S’il pouvait changer en profondeur, quel monde imagineriez-vous ?
F. G. : Je suis d’accord avec Agnès pour une plus grande sobriété. Il faut avant tout sortir d’une logique de court-terme qui paralyse notre économie capitaliste et notre démocratie, dans lesquelles des résultats immédiats sont attendus : le profit en économie et le prochain mandat électoral en politique.
Ensuite, il faut transformer en profondeur notre rapport à l’espace et donc notre rapport au monde. On a complètement perdu la perspective internationale. Il faut se demander ce que l’on va faire ensemble pour inventer le nouveau monde. À la place, on se pose actuellement la question : que vais-je faire « moi » pour réduire mes propres émissions et pour me protéger face à un risque d’effondrement ?
Aujourd’hui, on sait quelle vision du monde on veut éviter, mais on n’imagine pas encore vers quoi on veut aller. Cela reste très flou.
A. S. : Comme toi, je crois énormément en la cosmopolitique du climat. Mais j’attends des négociations internationales qu’elles incriminent le modèle dans lequel nous nous trouvons. Ce qui me manque dans le vocabulaire de l’Accord de Paris, c’est un état des lieux de nos sociétés de consommation, une véritable justice climatique per capita. Pour ce faire, on pourrait envisager une allocation carbone par individu. J’ai envie que l’on dise les mots qui fâchent, qu’on parle dans l’Accord de Paris de « décroissance » et non pas de « compensation ». Il faut inventer une cosmopolitique, une politique du monde, incarnée dans les territoires sans pour autant renoncer à la dimension internationale.
Comment faire en sorte que les discussions internationales aient plus de poids ? Emmanuel Macron a décidé de mettre la question de l’Amazonie sur le devant de la scène pendant le G7, est-ce qu’on a là un bon exemple de volontarisme politico-climatique ?
F. G. : Je pense que le meilleur moyen de protéger l’Amazonie, ce n’est pas de créer des fonds d’aide ou d’envoyer des Canadairs, mais de dégager (sic) Bolsonaro de la présidence brésilienne. On sous-estime l’importance du bulletin de vote comme levier de protection de l’environnement. Tous les moyens qui sont employés pour protéger la forêt seraient mieux utilisés, à mon sens, s’ils étaient investis dans la future campagne brésilienne.

■ **Consigne de travail a**: Renommez « action » en « step » dans les enregistrements, depuis leur début jusqu’à la ligne contenant « This screenshot has » incluse, sans rien modifier d’autre.

■ **Données de l’exercice**:
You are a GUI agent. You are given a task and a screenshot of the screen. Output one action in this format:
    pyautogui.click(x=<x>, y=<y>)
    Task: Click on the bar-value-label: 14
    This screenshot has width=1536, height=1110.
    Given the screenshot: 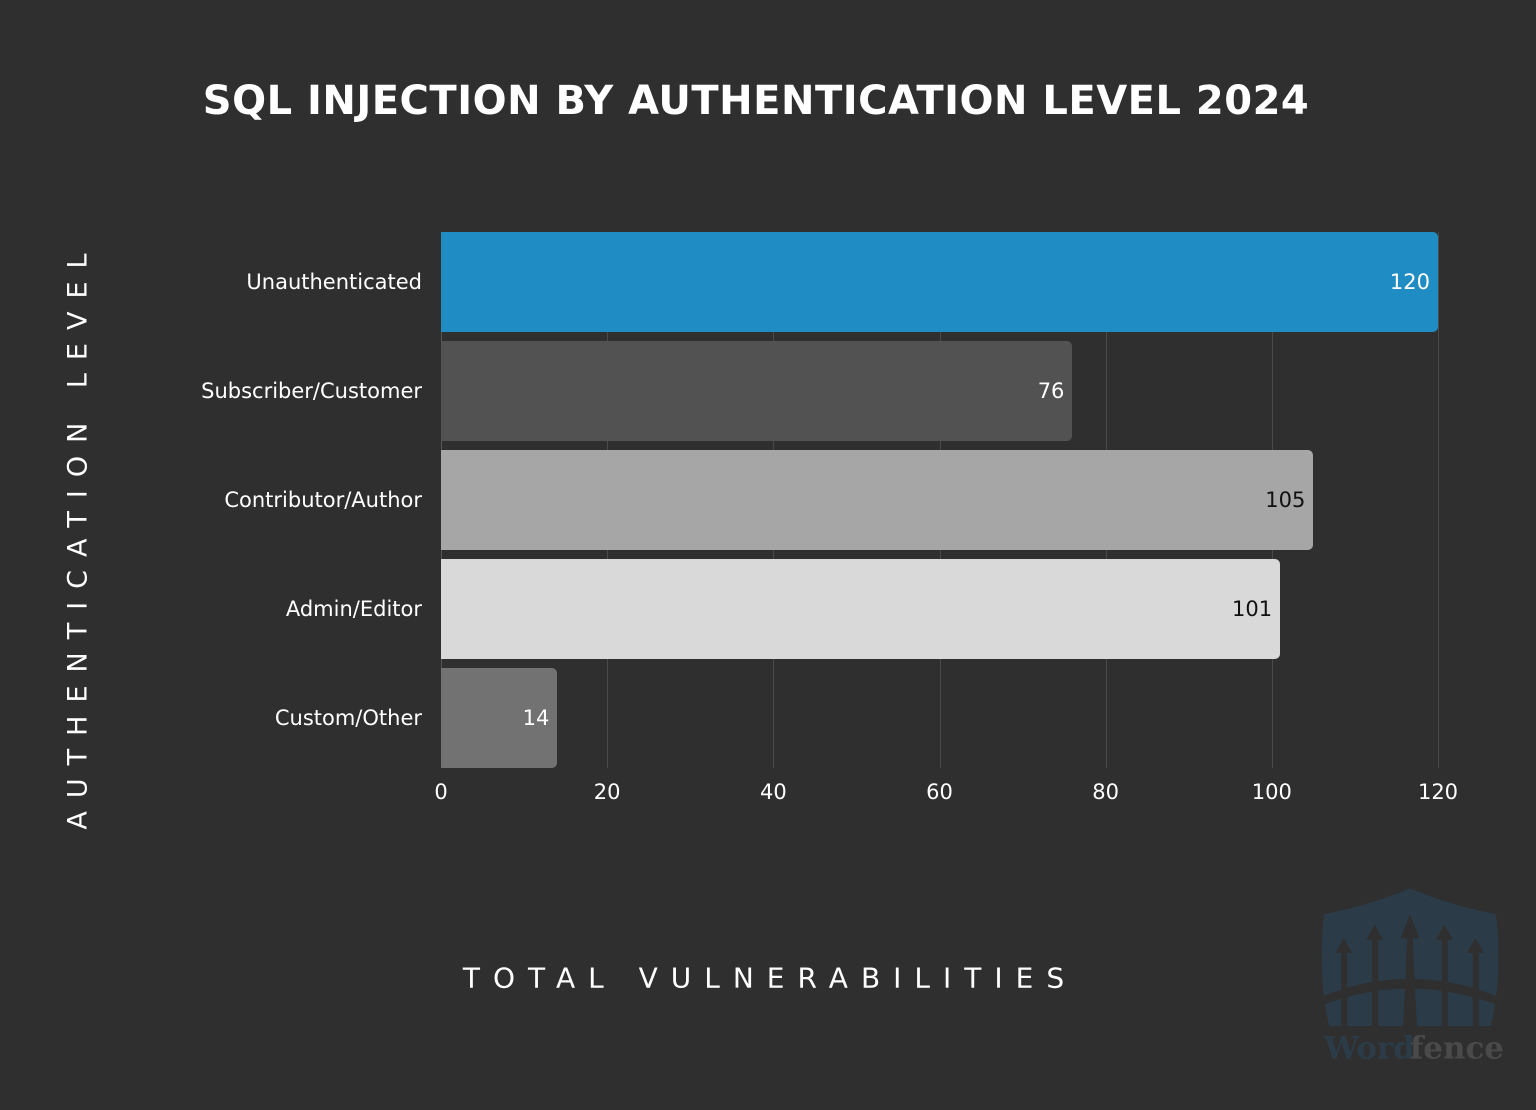 What is the action you would take?
    pyautogui.click(x=536, y=718)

■ **Consigne de travail b**: Dans l’échange sur le climat, condensez sous forme de liste le paragraphe qui commence par « Ensuite, il faut transformer » en conservant ses idées principales.

■ **Résultat a**:
You are a GUI agent. You are given a task and a screenshot of the screen. Output one step in this format:
    pyautogui.click(x=<x>, y=<y>)
    Task: Click on the bar-value-label: 14
    This screenshot has width=1536, height=1110.

■ **Résultat b**:
- Il faut transformer en profondeur notre rapport à l’espace, donc notre rapport au monde.
- La perspective internationale a été complètement perdue.
- Il faudrait se demander ce que l’on va faire ensemble pour inventer le nouveau monde.
- À la place, chacun se demande ce qu’il va faire lui-même pour réduire ses propres émissions et se protéger d’un risque d’effondrement.